At the heart of all of this, we want, as Shelly said, to save the theatre. We want it to thrive. It is good for all of us, in and out of the profession, if the theatre is thriving. So, at Statera, we come from a place of being unthreatened and unafraid to say out loud that while we seek better balance and positive change, we also recognize theatre organizations may be stuck between a rock and a hard place. That creating gender balance may not happen over night. It is good for all of us if we can agree that we are in this together. Better balance means better for everyone.
Since you are now part of the Statera Team, you are also Statera’s voices, so as Executive Director, I’d like to give you your first assignment. If you wish, would please pull out your smart phones or devices. Or make a note to do it later.
Would you please shoot out a wave of positivity to help us cast a wider net of support and positive change. Get on Facebook, Instagram, Twitter, shoot out a quick text or email — if you can’t think of anything to say, feel free to use: “Positive action creates positive change.” But please, slap that hashtag on there: #StateraCon15 or #IAmStatera, or any of the hashtags listed. Tag us. Push Post.
Alright, I’m a real drill sergeant, so now a second assignment. This conference is about connection.
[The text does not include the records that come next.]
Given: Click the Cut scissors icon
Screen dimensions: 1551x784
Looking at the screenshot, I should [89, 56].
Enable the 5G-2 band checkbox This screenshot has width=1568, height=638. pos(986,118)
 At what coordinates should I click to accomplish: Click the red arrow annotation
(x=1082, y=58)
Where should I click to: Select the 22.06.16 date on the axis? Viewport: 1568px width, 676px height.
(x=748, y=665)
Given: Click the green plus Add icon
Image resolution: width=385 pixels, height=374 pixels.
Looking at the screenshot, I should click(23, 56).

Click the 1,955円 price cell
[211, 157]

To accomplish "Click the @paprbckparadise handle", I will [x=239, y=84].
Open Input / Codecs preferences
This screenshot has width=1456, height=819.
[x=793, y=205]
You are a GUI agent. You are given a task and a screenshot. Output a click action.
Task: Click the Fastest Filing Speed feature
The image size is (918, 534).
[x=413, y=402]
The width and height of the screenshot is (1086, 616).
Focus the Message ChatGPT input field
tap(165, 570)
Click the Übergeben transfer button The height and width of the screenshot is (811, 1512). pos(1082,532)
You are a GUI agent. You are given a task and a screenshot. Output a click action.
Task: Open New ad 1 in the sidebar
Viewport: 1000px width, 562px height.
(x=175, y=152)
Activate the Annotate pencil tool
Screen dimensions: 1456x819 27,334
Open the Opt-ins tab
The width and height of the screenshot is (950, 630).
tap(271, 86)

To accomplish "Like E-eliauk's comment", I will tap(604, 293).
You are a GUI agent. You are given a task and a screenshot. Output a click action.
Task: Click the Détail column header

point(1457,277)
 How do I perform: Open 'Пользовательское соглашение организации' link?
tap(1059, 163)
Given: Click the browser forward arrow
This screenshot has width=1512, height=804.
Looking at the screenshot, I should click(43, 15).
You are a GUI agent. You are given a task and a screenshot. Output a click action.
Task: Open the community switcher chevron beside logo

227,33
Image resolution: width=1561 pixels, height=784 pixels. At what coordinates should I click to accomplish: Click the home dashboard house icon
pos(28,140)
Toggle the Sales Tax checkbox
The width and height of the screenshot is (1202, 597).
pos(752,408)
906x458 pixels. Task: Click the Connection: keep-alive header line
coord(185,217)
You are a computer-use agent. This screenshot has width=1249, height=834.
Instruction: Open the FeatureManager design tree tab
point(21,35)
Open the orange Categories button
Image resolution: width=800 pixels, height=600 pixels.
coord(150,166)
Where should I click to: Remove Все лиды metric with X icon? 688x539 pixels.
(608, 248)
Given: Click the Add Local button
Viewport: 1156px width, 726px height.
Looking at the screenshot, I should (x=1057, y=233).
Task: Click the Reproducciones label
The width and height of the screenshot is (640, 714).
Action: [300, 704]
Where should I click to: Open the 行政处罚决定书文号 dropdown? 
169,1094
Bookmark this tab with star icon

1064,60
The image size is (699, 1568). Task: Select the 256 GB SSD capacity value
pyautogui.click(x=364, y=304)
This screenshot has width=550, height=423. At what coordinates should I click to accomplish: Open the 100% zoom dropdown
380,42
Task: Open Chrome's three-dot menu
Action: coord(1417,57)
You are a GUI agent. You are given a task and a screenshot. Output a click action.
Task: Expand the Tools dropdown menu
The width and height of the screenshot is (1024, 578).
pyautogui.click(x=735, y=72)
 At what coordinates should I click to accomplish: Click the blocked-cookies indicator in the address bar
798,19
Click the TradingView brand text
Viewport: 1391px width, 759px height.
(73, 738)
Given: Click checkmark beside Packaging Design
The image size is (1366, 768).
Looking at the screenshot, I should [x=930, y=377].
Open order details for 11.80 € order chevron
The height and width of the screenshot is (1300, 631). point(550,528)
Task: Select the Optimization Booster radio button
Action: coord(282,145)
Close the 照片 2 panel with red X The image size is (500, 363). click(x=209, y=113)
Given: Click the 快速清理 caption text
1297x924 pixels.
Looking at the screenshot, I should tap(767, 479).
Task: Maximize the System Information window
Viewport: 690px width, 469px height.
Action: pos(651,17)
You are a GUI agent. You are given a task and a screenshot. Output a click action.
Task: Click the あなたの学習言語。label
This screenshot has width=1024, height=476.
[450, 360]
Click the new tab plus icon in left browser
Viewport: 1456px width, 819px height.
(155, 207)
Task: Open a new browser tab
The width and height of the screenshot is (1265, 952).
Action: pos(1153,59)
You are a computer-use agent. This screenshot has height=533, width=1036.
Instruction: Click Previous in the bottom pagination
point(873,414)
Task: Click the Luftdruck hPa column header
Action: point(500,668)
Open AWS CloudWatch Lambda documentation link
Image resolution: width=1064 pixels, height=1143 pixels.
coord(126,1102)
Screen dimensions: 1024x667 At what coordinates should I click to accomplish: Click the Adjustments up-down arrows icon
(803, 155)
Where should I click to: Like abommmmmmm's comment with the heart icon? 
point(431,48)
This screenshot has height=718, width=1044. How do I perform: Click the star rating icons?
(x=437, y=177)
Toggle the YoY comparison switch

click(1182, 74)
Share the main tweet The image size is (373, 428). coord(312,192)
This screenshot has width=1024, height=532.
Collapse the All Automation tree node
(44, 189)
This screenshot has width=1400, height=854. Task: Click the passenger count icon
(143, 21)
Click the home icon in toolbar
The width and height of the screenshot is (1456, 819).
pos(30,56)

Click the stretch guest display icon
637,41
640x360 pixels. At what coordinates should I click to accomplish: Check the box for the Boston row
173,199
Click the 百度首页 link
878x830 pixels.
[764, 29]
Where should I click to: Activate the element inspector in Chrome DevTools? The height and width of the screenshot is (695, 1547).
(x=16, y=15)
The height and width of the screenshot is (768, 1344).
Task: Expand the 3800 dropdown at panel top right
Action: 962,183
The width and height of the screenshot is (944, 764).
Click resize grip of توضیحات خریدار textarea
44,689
So let’s connect in the way only 2015 tells us how: find someone around you who you don’t know. Snap a selfie. Tag each other, throw on some more positivity, if you can’t think of a caption, perhaps it is: “Connecting at StateraCon15” or #WeAreStatera.
Please, continue to take ownership in that you are Statera. That Statera serves you. Continue please, if you would, to shoot out those virtual waves of positivity all weekend long and beyond — with Statera tagged in your virtual waves.
But most of all this weekend, explore your voice. Celebrate your body. Take space. Warm up those elbow joints as you stretch them out to make space for the woman standing by.
“What is done or learned by one class of women becomes, by virtue of their common womanhood, the property of all women.” We are working from our little corner of the theatre, but the millions of people who are audience to what we do make this little corner, a platform on which we ought to get gender balance right.